Scottish National Dictionary (1700–)
PIRL, v., n. Also pirrl, pur(r)(e)l. [pɪrl, pʌrl]
I. v. 1. tr. (1) To twist, twine. twirl, coil, curl (Cld., Rxb. 1825 Jam.; Rxb. 1923 Watson W.-B.; ne.Sc., Ags., Lth., Ayr., s.Sc. 1965), freq. of horse-hair or the like being twisted to make fishing-lines, or of the making of rug ends (Slk. 1965). Hence pirler, one who makes rug ends (Id.).
Slk. 1832 Hogg Queer Book 183:
The bowselly hair upon his head Was pirled with his dark eebree. Ayr. 1833 Galt Poems 43:
Nae mutch had she, but a snood of beads Was purl'd in her hair. Edb. 1839 D. M. Moir Mansie Wauch xxvi.:
A bit daigh, half an ounce weight, pirled round wi' the knuckles into a case. Slk. 1874 Border Treasury (31 Oct.) 169:
D'ye pirl yer ain lines an' buss yer ain heuks?
(2) in harvesting: to set sheaves at right angles to their neighbours in a stook to assist in the drying process (see quot.).
Sc. 1890 H. Stephens Bk. of Farm V. 76:
A very common and effective plan of stooking pursued in certain exposed districts of the west and south-west, is to set up two pairs of sheaves, the one pair at right angles to the other instead of side by side, as in an ordinary stook . . . This system is called “pirling”, and, unless in particular districts, was probably more common half a century ago than now.

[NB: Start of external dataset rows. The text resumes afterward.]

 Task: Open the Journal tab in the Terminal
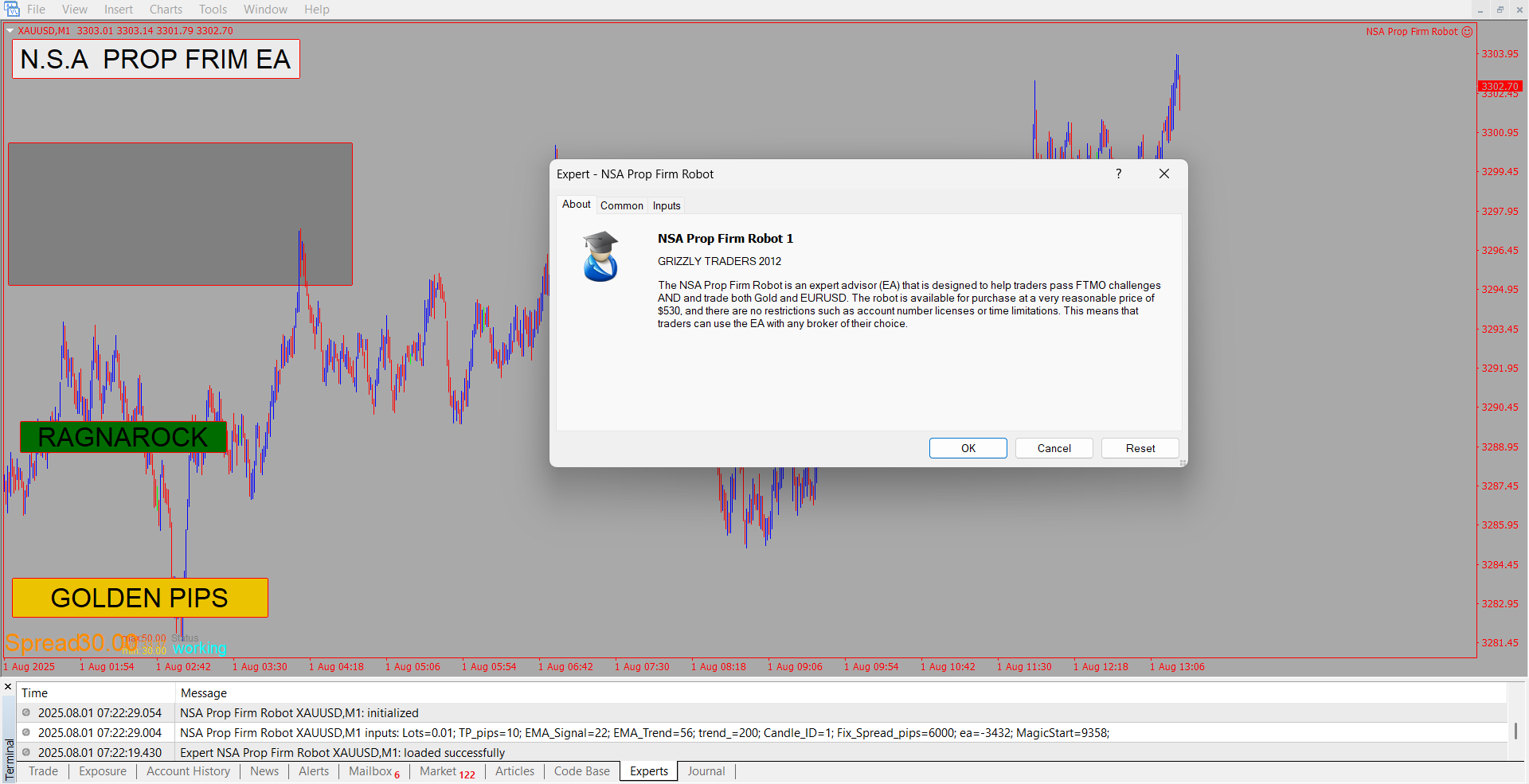pos(706,771)
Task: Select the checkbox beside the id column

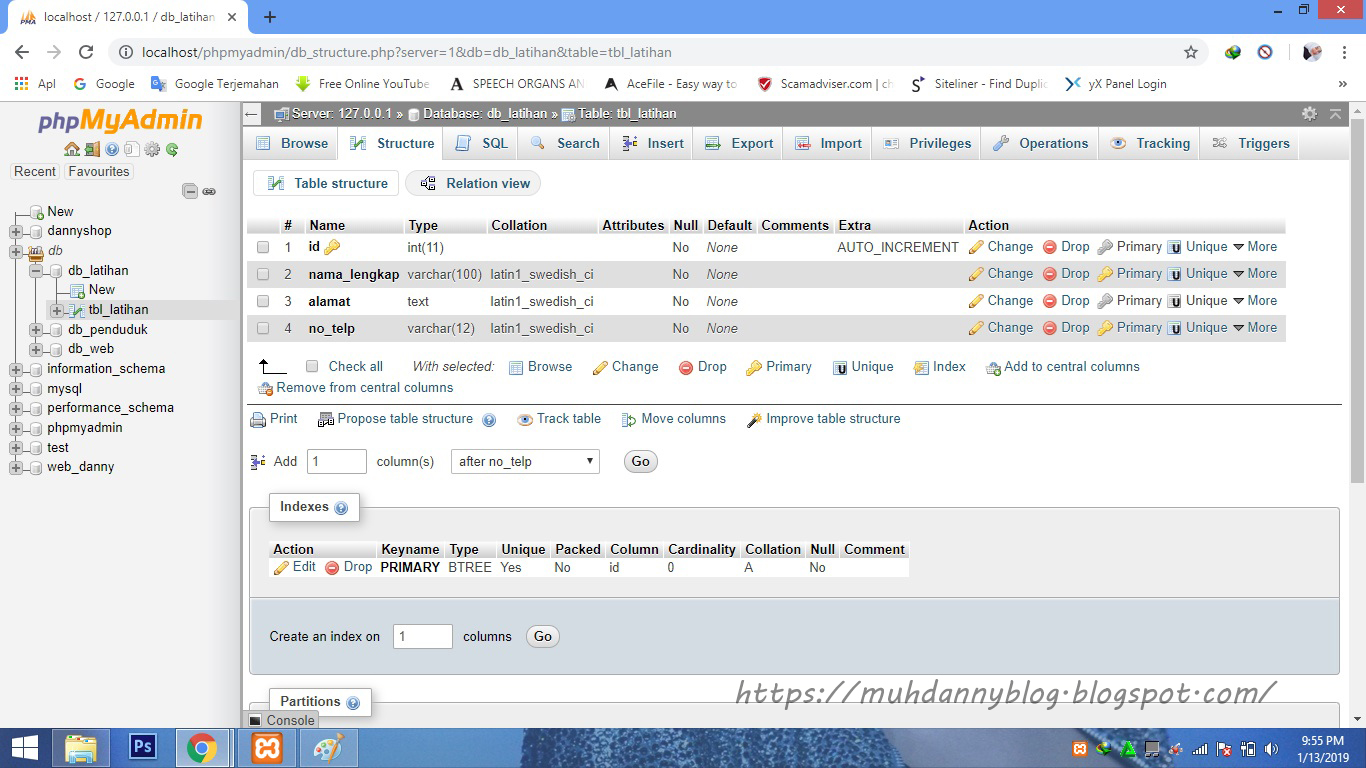Action: click(x=263, y=247)
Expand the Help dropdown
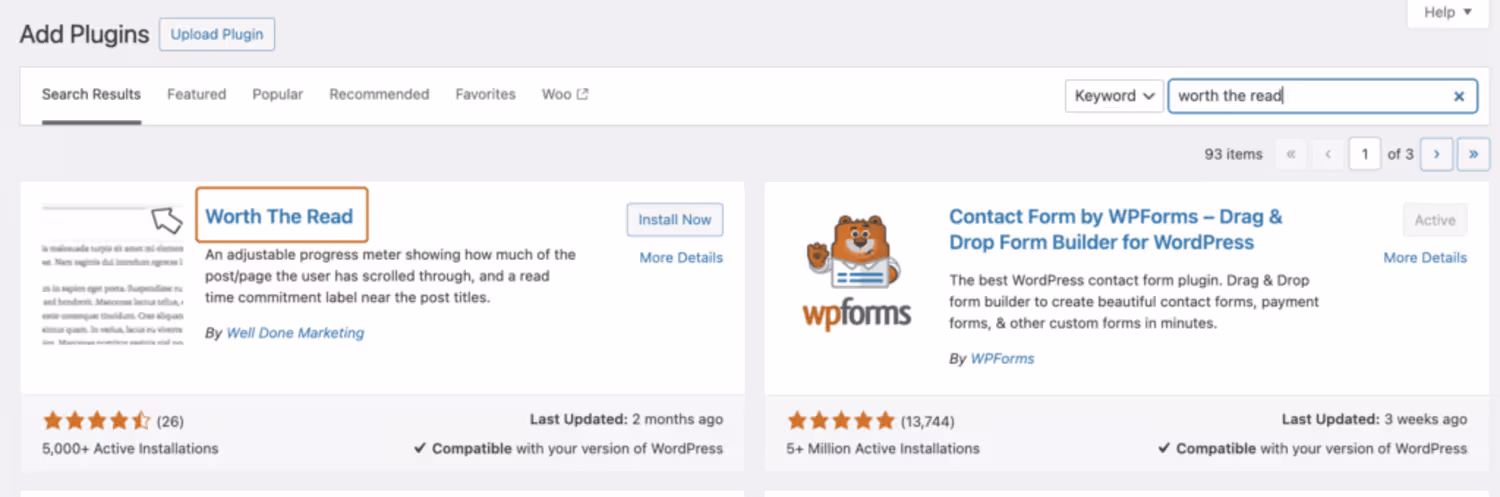The width and height of the screenshot is (1500, 497). point(1447,13)
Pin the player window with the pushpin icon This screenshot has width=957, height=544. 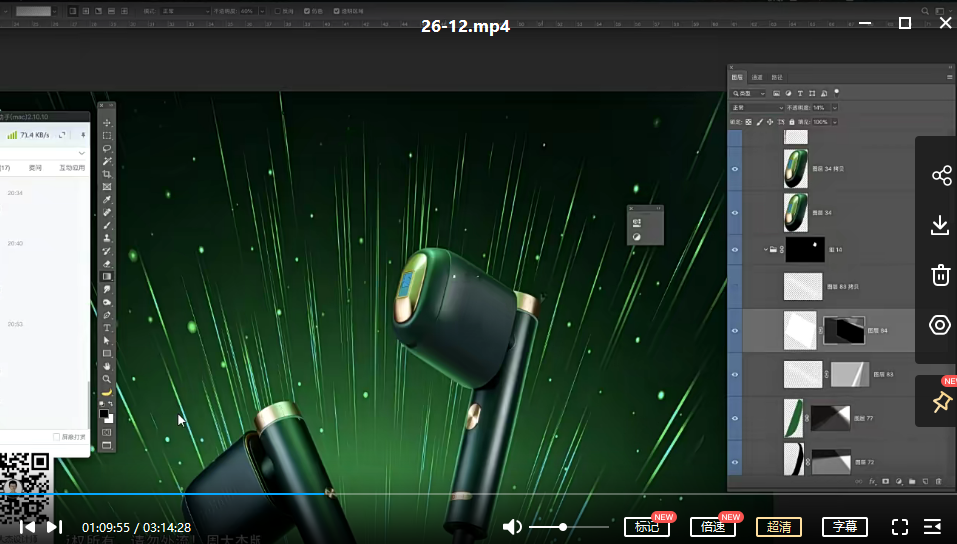click(940, 401)
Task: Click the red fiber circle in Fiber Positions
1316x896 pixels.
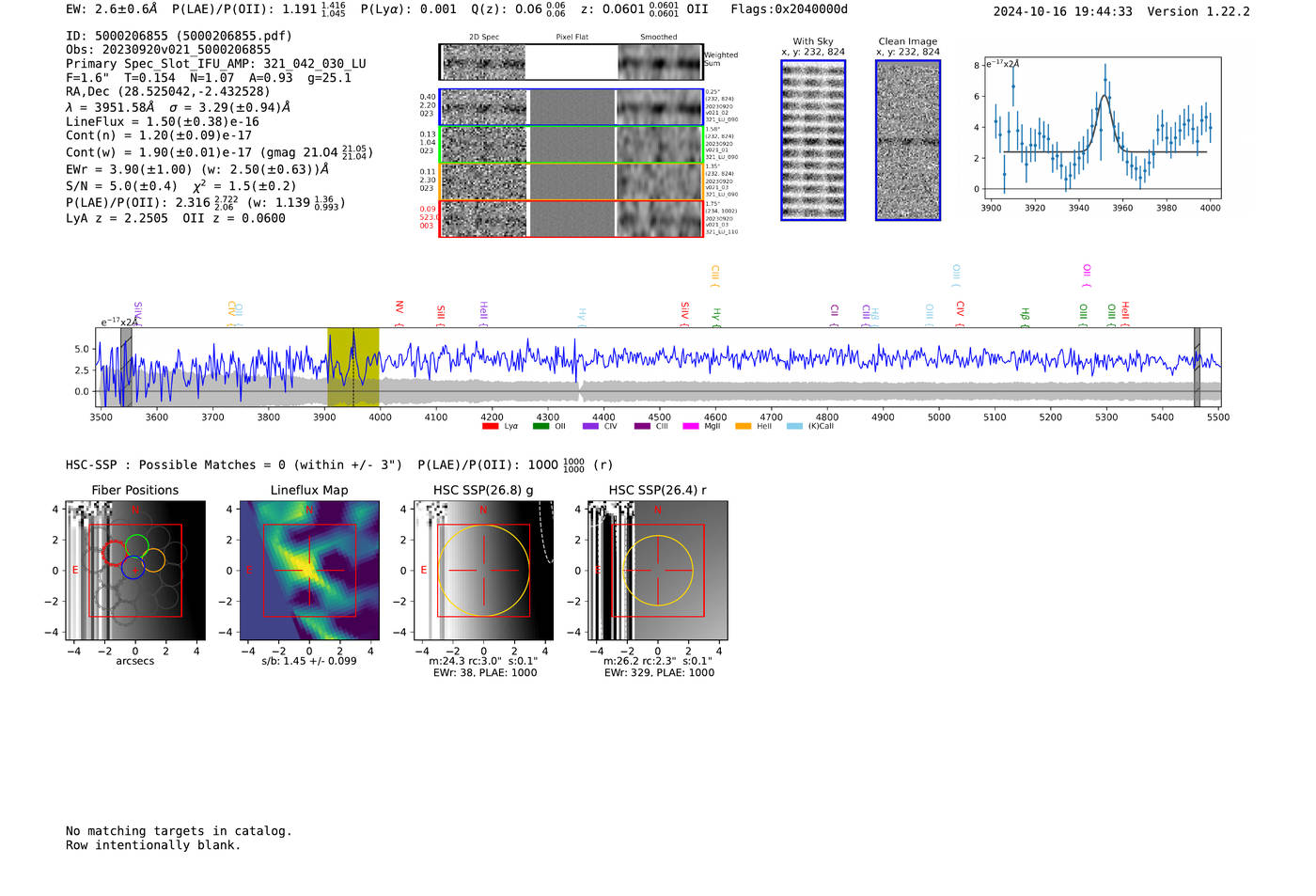Action: pyautogui.click(x=115, y=553)
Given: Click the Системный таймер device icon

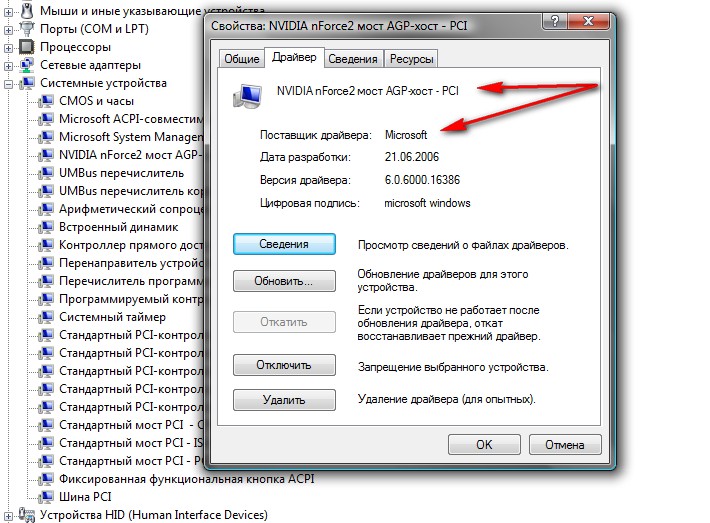Looking at the screenshot, I should tap(45, 317).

(3) to roll, cause to rotate, spin, whirl (Sc. 1825 Jam.; Bnff., Abd., Ayr., s.Sc. 1965); to manoeuvre (a small object) by a series of light dabs or pokes with the finger, a stick, etc. (Dmf. 1925 Trans. Dmf. & Gall. Antiq. Soc. XIII. 34; ne.Sc. 1965), in 1824 quot. to bring a bird on the wing whirling to the ground. Phr. to pirl dung, “to spread dung in the drills” (Bnff. 1921 T.S.D.C.).
Abd. 1791 A. Shirrefs Poems 131:
First, wets the pirn, then thum's it round about; 'Till, wi' a prin, she pirls the tint end out. Gall. 1824 MacTaggart Gallov. Encycl. 117:
An' wi' a gun pirl'd the muir fule, As they wud whurrin' flee. Bnff. 1866 Gregor D. Bnff. 126:
Pirl the bawbee oot amo, the stew wee yir finger. Pirl the stanes aff o' the rod wee yir staff. Sh. 1899 Shetland News (29 April):
Shü purrled da mold oot wi' her finger, sae at Bawbie could see. Abd. 1928 J. Baxter A' Ae 'Oo' 28:
Mistress Puss bade her kitlinie pirl the grey clew. Kcb. 1946–7 Trans. Dmf. & Gall. Antiq. Soc. 101:
Rolling the ovals was called “pirling” the [Easter] eggs at Girthon or Gatehouse. Abd. 1951 Huntly Express (26 Jan.):
There's a hole aside the sneck; pit in yer finger an' pirl't up.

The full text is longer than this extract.